• READING PASSAGE
=====

Enterprise product usage reporting Enterprise
Enterprise
Nomad Enterprise 1.8.18 adds detailed product usage information to automated license utilization reporting.
Nomad 1.8.4
Default Docker infra_image changed
Due to the deprecation of the third-party gcr.io registry, the default Docker
infra_image is now registry.k8s.io/pause-<arch>:3.3. If you do not
override the default, clients using the docker driver will make outbound
requests to the new registry.
Nomad 1.8.3
Nomad keyring rotation
In Nomad 1.8.3, the Nomad root keyring will prepublish keys at half the
root_key_rotation_threshold and promote them to active once the
root_key_rotation_threshold has passed. The nomad operator root keyring
rotate command now requires one of two arguments: -prepublish <duration> to
prepublish a key or -now to rotate immediately. We recommend using
-prepublish to avoid outages from workload identities used to log into
external services such as Vault or Consul.
Nomad 1.8.2
New windows_allow_insecure_container_admin configuration option for Docker driver
In 1.8.2, Nomad will refuse to run jobs that use the Docker driver on Windows
with Process
Isolation
that run as ContainerAdmin. This is in order to
provide a more secure environment for these jobs, and this behavior can be
overridden by setting the new windows_allow_insecure_container_admin Docker
plugin configuration option to true or by setting privileged=true. We made
this change as a result of regressions introduced by mitigations for
HCSEC-2024-03.
New default isolation mode for Docker on Windows
Nomad 1.8.2 changes the default isolation mode for Docker tasks on Windows from
process to hyperv, since hyperv provides a much more secure execution
environment. We made this change as a result of regressions introduced by
mitigations for
HCSEC-2024-03.
Nomad 1.8.1
Enterprise
Nomad Enterprise 1.8.1 includes an updated version of the Sentinel library. Users that have built custom Sentinel plugins must recompile them using an SDK supporting Sentinel Plugin Protocol Version 3. Consult the Sentinel SDK Compatibility Matrix for appropriate Sentinel SDK versions.

=====

• INFORMATION SUPPLIED
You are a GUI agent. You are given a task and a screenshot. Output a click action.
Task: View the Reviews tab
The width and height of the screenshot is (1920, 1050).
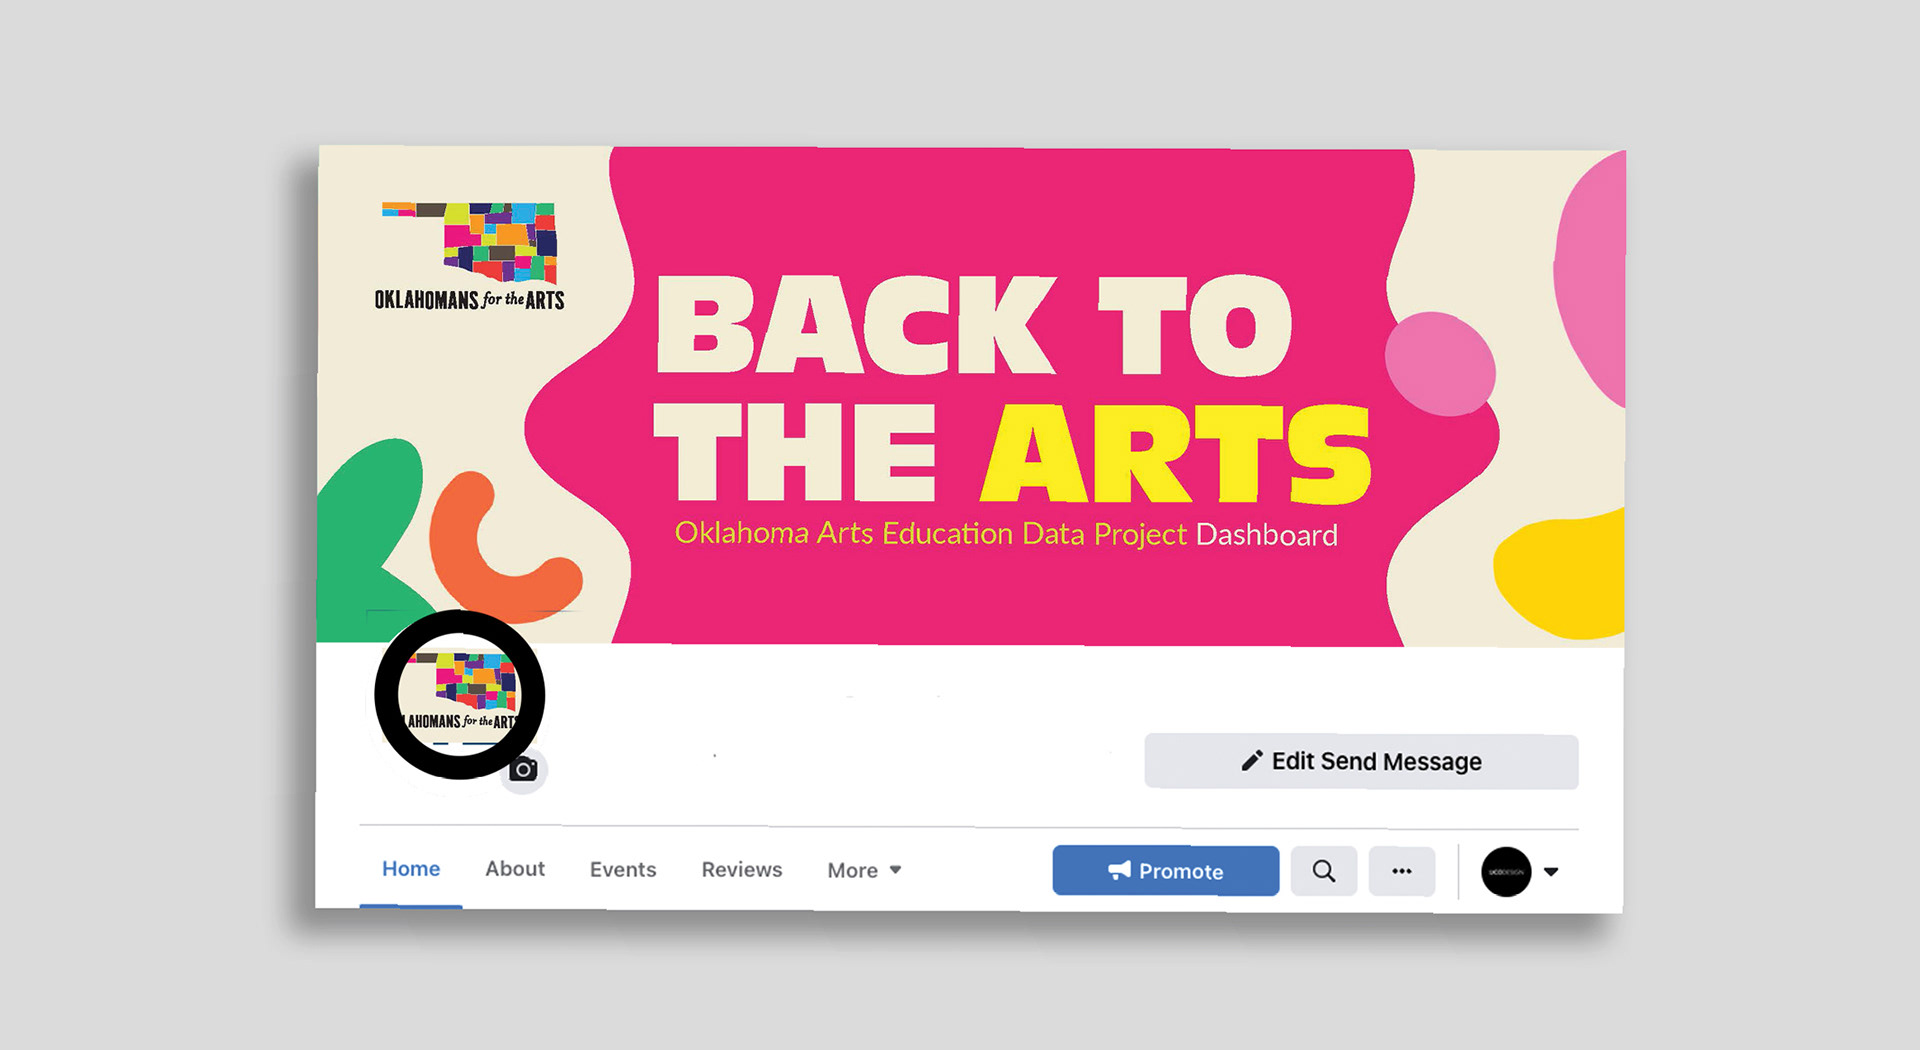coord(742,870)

=====

• WHAT YOU WILL DO
Can you retype the Nomad upgrade notes above between "New default isolation" and "Sentinel SDK versions.", inclusive?

• CORRECT RESPONSE
New default isolation mode for Docker on Windows
Nomad 1.8.2 changes the default isolation mode for Docker tasks on Windows from
process to hyperv, since hyperv provides a much more secure execution
environment. We made this change as a result of regressions introduced by
mitigations for
HCSEC-2024-03.
Nomad 1.8.1
Enterprise
Nomad Enterprise 1.8.1 includes an updated version of the Sentinel library. Users that have built custom Sentinel plugins must recompile them using an SDK supporting Sentinel Plugin Protocol Version 3. Consult the Sentinel SDK Compatibility Matrix for appropriate Sentinel SDK versions.